Già da un anno Amnesty International denuncia l'irregolare fornitura di bombe italiane ai sauditi e nonostante la ministra abbia dichiarato che le armi spedite da Cagliari dalla Rwm di Domusnovas (piccolo comune della provincia del Sud Sardegna) siano "regolari e autorizzate" poiché l'azienda avrebbe sede in Germania. Ciò che è certo è che la legge n. 185 del 1990 vieta espressamente le esportazioni di tutti i materiali militari e loro componenti verso i Paesi in stato di conflitto armato e in contrasto con i principi dell'articolo 51 della Carta delle Nazioni Unite e l'Arabia Saudita (nonostante il silenzio di molta parte dell'informazione) è in guerra aperta con la regione dello Yemen.

Qualche giorno fa anche la Procura di Brescia ha deciso di volerci vedere chiaro aprendo un'indagine per esportazione di armi verso Paesi in guerra.
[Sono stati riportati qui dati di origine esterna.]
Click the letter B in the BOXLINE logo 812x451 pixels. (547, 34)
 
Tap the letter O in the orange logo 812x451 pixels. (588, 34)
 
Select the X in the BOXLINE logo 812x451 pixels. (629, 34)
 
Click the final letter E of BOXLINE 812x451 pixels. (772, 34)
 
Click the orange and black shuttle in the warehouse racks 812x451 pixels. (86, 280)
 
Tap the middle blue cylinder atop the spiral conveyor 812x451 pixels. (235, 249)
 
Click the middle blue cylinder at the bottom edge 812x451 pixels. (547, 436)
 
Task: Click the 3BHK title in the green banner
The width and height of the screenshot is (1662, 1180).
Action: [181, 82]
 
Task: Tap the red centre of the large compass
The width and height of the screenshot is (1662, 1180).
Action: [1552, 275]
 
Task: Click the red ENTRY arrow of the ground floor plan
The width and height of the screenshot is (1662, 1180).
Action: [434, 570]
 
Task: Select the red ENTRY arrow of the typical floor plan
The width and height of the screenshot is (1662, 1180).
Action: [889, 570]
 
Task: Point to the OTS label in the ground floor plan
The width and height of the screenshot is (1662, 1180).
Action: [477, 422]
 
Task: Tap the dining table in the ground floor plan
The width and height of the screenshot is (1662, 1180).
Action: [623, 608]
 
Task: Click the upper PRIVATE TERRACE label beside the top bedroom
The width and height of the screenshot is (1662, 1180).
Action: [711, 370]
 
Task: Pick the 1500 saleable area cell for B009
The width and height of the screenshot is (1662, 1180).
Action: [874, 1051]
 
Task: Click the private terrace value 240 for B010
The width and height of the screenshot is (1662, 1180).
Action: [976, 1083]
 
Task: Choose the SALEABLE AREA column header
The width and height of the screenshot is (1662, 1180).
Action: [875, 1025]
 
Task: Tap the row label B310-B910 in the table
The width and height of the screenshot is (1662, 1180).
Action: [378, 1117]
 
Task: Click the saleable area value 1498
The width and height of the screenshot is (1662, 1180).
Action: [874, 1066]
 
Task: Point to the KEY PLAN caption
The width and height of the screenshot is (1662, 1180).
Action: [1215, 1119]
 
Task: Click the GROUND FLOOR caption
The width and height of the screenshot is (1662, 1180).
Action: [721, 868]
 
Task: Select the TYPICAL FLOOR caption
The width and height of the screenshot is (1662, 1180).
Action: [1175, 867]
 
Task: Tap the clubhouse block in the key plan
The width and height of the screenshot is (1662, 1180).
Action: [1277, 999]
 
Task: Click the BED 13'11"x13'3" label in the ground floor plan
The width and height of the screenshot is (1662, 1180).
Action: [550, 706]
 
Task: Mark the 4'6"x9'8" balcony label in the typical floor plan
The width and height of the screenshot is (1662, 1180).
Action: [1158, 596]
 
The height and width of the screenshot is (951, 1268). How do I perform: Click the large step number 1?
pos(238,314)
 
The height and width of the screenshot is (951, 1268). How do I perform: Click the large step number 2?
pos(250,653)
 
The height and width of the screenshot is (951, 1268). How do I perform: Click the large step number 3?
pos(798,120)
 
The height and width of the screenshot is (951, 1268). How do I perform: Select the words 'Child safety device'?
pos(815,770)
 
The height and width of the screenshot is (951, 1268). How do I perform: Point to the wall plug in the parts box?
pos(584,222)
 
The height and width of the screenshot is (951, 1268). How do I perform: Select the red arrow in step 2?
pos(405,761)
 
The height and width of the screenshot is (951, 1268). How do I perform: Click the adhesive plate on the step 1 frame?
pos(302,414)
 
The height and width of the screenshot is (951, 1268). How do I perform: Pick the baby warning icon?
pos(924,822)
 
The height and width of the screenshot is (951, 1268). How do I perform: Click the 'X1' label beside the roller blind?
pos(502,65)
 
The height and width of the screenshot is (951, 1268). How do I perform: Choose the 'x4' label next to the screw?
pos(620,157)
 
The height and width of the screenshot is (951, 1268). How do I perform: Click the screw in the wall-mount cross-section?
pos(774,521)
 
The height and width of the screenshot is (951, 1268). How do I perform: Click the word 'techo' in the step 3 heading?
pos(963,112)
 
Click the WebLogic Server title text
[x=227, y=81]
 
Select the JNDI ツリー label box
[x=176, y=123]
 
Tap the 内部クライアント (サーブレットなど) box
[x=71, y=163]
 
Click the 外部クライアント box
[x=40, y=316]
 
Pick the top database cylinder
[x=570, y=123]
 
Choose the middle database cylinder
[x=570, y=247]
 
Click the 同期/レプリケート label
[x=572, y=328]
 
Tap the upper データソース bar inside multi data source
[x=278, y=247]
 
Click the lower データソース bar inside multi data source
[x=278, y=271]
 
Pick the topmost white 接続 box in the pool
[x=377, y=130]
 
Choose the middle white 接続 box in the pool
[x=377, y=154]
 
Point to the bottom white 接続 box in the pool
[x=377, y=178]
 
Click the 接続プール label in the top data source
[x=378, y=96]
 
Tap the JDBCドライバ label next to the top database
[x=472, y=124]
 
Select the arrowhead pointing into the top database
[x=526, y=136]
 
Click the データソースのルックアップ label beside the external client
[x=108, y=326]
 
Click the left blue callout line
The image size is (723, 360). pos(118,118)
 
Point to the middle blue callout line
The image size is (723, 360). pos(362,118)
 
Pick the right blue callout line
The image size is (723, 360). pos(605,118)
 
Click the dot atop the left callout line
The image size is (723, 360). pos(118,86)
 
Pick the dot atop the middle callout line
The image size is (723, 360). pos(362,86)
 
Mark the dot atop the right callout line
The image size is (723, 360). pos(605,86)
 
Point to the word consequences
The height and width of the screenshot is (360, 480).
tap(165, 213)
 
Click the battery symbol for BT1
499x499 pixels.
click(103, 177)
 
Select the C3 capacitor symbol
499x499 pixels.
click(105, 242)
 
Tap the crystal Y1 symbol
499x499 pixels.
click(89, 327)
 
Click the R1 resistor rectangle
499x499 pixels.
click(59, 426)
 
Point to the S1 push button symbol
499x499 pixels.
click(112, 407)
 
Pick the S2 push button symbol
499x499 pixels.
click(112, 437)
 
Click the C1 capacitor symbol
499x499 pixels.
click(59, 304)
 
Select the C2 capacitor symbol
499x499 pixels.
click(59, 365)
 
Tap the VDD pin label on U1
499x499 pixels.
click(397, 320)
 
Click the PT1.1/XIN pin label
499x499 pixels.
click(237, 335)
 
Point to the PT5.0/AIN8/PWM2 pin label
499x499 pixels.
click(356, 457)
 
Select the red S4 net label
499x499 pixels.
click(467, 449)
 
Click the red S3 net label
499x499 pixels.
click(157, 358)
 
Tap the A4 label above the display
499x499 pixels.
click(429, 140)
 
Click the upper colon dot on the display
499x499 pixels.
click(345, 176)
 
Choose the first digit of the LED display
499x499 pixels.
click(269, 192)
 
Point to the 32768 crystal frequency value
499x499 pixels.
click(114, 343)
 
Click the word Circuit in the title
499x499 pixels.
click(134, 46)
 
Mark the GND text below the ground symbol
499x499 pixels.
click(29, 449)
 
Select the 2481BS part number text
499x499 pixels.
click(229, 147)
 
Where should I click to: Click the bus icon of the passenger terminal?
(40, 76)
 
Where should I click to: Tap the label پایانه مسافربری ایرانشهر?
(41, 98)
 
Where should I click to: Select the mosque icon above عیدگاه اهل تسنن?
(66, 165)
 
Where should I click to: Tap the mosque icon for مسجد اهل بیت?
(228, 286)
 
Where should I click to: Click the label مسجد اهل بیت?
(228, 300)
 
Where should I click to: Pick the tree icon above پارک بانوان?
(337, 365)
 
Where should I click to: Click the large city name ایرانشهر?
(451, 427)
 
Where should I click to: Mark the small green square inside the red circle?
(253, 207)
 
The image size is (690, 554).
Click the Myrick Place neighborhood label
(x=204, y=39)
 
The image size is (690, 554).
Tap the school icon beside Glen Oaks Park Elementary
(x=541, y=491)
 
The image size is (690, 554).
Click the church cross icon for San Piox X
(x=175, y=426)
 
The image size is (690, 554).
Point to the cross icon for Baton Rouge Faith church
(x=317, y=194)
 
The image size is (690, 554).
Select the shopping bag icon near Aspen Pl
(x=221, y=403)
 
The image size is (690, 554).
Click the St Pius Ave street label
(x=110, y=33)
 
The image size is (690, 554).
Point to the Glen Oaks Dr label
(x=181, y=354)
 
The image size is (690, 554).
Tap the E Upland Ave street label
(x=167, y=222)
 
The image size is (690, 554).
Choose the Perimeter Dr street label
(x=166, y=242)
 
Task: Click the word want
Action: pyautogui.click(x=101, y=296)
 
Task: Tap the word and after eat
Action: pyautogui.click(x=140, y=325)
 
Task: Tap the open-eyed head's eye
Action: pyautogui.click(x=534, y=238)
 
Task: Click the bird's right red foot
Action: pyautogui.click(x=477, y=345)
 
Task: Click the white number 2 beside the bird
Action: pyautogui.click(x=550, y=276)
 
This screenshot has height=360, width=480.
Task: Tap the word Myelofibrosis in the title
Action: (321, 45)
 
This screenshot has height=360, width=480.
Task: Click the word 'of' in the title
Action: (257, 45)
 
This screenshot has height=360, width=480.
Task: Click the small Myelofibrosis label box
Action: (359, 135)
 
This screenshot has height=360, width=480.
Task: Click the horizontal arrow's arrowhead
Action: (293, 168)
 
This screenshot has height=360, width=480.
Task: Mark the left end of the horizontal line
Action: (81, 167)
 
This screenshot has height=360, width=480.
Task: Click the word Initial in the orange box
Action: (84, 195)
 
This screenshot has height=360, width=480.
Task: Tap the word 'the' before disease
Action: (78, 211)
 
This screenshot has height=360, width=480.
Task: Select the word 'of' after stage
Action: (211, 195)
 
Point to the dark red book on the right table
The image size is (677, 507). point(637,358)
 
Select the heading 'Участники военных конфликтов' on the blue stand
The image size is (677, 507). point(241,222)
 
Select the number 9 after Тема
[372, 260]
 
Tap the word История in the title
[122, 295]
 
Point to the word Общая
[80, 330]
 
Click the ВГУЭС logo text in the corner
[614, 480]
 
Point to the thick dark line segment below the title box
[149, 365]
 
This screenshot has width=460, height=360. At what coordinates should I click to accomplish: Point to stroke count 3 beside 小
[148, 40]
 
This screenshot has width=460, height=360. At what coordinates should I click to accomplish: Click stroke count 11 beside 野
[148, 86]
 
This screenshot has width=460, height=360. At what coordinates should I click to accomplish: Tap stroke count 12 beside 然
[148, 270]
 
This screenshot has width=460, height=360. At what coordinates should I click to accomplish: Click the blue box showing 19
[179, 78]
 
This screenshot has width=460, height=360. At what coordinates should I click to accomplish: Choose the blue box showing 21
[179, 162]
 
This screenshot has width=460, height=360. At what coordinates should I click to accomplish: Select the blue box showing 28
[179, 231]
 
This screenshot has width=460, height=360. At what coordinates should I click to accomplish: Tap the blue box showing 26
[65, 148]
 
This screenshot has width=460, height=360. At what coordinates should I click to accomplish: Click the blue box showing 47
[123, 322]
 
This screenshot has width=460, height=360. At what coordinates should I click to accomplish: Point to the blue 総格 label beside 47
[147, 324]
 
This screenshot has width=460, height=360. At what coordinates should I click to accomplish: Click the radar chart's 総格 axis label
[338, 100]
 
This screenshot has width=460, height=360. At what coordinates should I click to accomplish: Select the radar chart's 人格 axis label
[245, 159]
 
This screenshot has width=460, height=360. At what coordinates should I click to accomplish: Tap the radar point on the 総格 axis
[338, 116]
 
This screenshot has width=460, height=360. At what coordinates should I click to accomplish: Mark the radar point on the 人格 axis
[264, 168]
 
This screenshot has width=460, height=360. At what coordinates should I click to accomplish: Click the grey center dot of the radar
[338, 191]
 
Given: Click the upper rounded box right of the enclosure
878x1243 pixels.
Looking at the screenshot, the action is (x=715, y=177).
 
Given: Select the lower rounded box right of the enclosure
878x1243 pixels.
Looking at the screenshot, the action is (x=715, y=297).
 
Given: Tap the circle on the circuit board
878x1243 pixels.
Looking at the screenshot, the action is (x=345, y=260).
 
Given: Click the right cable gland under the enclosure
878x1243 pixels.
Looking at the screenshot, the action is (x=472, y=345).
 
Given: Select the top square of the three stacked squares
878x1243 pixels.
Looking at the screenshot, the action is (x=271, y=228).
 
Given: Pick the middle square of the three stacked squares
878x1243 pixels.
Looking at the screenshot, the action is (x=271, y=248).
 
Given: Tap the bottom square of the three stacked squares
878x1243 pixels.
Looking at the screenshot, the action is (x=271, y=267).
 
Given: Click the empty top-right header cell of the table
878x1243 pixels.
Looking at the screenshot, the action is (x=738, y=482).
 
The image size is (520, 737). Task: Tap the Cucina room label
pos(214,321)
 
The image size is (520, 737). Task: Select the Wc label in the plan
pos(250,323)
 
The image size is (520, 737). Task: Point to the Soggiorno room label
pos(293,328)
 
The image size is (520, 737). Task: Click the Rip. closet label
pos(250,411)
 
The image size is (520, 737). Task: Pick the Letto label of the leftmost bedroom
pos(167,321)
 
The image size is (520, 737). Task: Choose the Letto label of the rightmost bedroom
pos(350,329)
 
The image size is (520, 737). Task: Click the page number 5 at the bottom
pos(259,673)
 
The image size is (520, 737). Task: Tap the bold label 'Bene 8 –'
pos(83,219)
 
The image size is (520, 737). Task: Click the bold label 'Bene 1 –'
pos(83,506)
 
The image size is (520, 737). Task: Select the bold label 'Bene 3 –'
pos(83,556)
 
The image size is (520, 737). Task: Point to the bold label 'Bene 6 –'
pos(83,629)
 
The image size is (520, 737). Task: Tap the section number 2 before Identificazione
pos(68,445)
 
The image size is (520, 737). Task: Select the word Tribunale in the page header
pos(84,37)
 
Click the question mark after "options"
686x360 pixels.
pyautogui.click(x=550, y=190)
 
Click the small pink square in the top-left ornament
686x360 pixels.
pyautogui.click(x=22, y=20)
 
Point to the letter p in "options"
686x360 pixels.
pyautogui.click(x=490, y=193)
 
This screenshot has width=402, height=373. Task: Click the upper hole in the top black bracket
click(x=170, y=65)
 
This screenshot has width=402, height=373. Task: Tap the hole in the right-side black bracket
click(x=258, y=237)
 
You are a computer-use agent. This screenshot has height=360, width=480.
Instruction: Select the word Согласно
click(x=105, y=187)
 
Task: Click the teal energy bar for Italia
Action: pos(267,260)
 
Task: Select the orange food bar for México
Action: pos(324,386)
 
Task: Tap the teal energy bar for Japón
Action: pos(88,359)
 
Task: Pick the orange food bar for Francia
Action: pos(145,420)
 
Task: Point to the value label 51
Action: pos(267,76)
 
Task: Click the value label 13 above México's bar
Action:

Il Procuratore aggiunto Fabio Salamone avrebbe raccolto documenti che testimonierebbero la produzione di almeno 5.000 ordigni bellici assemblati in Sardegna (la sede italiana della multinazionale tedesca è a Ghedi, in provincia di Brescia) che sarebbero stati destinati alla repressione contro i ribelli sciiti. Sarebbe almeno 6 le spedizioni partite dall'aeroporto di Cagliari. L'intervento militare dell'Arabia Saudita (è bene precisarlo) non è mai stato autorizzato dalla Nazioni Unite; lo stesso segretario generale dell'Onu Ban Ki-moon ha condannato i bombardamenti che continuano a coinvolgere civili.

Diverse organizzazioni umanitarie (oltre a Amnesty anche Rete Italiana per il Disarmo e l'Osservatorio sulle armi Opal di Brescia) da giorni annunciano di volere andare a fondo nella questione e si sono rese disponibili per collaborare con la Procura mettendo a disposizione le proprie informazioni. Se fosse successo in qualche altro Paese, dice sottovoce qualcun, saremmo già alla crisi di governo.

Ora, oltre alla magistratura, si muove anche la politica: Stefano Fassina durante la marcia della pace ad Assisi ha chiesto che la Pinotti risponda davanti al Parlamento e anche Possibile ha da giorni depositato un'interrogazione. E proprio oggi Pippo Civati (segretario di Possibile) ha posto otto domande alla ministra, raggiunto telefonicamente non ha usato mezze misure: «È di poche ore fa – ci dice-  la notizia dell’ennesimo massacro di civili in Yemen, ad opera della coalizione guidata dall’Arabia Saudita: un bombardamento durante una celebrazione funebre che ha disseminato pezzi di corpi ovunque. Il caso vuole che la ministra Pinotti fosse esattamente in Arabia Saudita pochi giorni fa, per costruire relazioni con un Paese verso il quale è stato documentata l’esportazione di armi da parte dell’Italia, nonostante la legge 185/1990 vieti espressamente l’export verso paesi in guerra. E’ la legge stessa a chiedere trasparenza e noi non facciamo altro che ribadire tale necessità, perché esportare armi all’Arabia Saudita significa esportare violenza e sangue: il nostro paese ripudia la guerra e non deve rendersi corresponsabile di azioni belliche contrarie al diritto internazionale indirizzate contro civili. La ministra Pinotti – continua Civati – spieghi perciò di cosa parla quando parla di cooperazione con l’Arabia Saudita nell’addestramento militare, e invece di minacciare querele riferisca degli esiti del suo incontro col governo e i vertici militari sauditi: che fosse una visita di cortesia, sinceramente, non lo crede nessuno.»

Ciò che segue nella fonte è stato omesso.